• _Work to be completed_
Gather every row below that contains the string "what" and copy each of those rows in full. Matching is case-sensitive.

##### Supplied information #####

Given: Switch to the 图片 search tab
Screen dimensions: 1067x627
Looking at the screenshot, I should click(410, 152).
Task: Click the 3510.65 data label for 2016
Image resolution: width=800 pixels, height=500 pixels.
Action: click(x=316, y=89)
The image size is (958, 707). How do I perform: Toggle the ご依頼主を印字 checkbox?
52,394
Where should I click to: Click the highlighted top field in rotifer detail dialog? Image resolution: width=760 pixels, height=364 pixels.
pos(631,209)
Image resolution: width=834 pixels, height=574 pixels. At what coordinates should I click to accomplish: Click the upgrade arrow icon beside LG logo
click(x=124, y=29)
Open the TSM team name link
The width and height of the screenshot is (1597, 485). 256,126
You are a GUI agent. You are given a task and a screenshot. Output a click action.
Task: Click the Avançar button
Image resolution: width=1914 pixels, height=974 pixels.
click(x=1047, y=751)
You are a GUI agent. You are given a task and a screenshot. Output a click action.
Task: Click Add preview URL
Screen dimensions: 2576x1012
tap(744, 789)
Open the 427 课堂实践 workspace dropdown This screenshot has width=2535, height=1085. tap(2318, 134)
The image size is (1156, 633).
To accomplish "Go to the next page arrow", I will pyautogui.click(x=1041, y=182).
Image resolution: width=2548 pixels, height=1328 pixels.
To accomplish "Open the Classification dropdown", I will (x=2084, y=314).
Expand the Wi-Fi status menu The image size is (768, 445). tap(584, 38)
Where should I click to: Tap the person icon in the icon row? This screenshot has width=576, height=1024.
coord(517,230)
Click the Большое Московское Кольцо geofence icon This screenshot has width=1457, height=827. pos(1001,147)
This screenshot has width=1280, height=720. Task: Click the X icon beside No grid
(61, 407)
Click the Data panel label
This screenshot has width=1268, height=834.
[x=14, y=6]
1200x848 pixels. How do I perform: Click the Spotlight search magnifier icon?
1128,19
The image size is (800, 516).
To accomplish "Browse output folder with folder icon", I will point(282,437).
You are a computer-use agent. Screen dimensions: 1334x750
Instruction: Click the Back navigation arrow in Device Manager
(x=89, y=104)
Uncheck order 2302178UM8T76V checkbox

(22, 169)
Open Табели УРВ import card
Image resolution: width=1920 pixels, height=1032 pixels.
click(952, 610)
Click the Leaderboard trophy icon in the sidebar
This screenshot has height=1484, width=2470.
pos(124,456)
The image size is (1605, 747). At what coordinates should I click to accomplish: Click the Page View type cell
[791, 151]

#####

• _Solution_
Image resolution: width=834 pixels, height=574 pixels. At what coordinates should I click to accomplish: Click the upgrade arrow icon beside LG logo
The image size is (1605, 747). At what coordinates should I click to accomplish: Click the Page View type cell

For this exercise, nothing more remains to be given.